Holly’s bedroom door opened, her footfall in the hall outside. My hand paused and David opened his eyes.
‘What do you think?’ I asked.
He sat up and swung his feet to the floor. The moment had passed. He reached for his wine glass on the nightstand, and said: ‘Come on. Let’s go and eat.’
In the kitchen, he flicked on the radio while I got the lettuce from the fridge. A drive-time show was on, the presenter’s voice, her forensic questioning, filling the space between us as she took some politician to task over the failed attempt to legislate for abortion in the case of fatal foetal abnormality. A year or so before, we had undertaken a major renovation of our home. Besides an attic conversion, a large extension had been built on to the kitchen, the additional space allowing room for a sofa and a stove as well as a large dining table and a kitchen island. The work had been costly and we couldn’t have afforded it were it not for a small inheritence from my parents, who had passed away some years before. A loan from the credit union topped up the funds needed.

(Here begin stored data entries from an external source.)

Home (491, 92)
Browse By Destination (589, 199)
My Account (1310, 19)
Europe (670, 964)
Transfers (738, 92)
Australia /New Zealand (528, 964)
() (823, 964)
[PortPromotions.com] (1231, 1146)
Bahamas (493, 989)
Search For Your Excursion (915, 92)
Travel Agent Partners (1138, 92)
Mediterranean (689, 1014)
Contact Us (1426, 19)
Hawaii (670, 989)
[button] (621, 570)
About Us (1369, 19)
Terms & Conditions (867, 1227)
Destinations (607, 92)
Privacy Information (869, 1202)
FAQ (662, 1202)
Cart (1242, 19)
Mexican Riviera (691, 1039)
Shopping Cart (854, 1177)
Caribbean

It was David’s habit on evenings when he was tired after work to throw himself on the sofa, the two of us chatting while I prepared the dinner. On this particular evening, however, he leaned against the counter while I rinsed the salad leaves in the sink, and asked me about Ellen. I was tired but answered his questions, and he took it all in, his arms folded. Something needed to be done about her deteriorating state of mind, and we batted ideas back and forth, although we were reluctant to get into it.
There was something else I needed to tell him. I was weighing up whether to say it now or wait until the kids had gone to bed. David seemed distracted and I had the beginnings of a headache. I asked him to pour me a glass of wine while I spun the salad. When he went to call the others for dinner I decided just to say it, to get it over with quickly before the kids came into the room.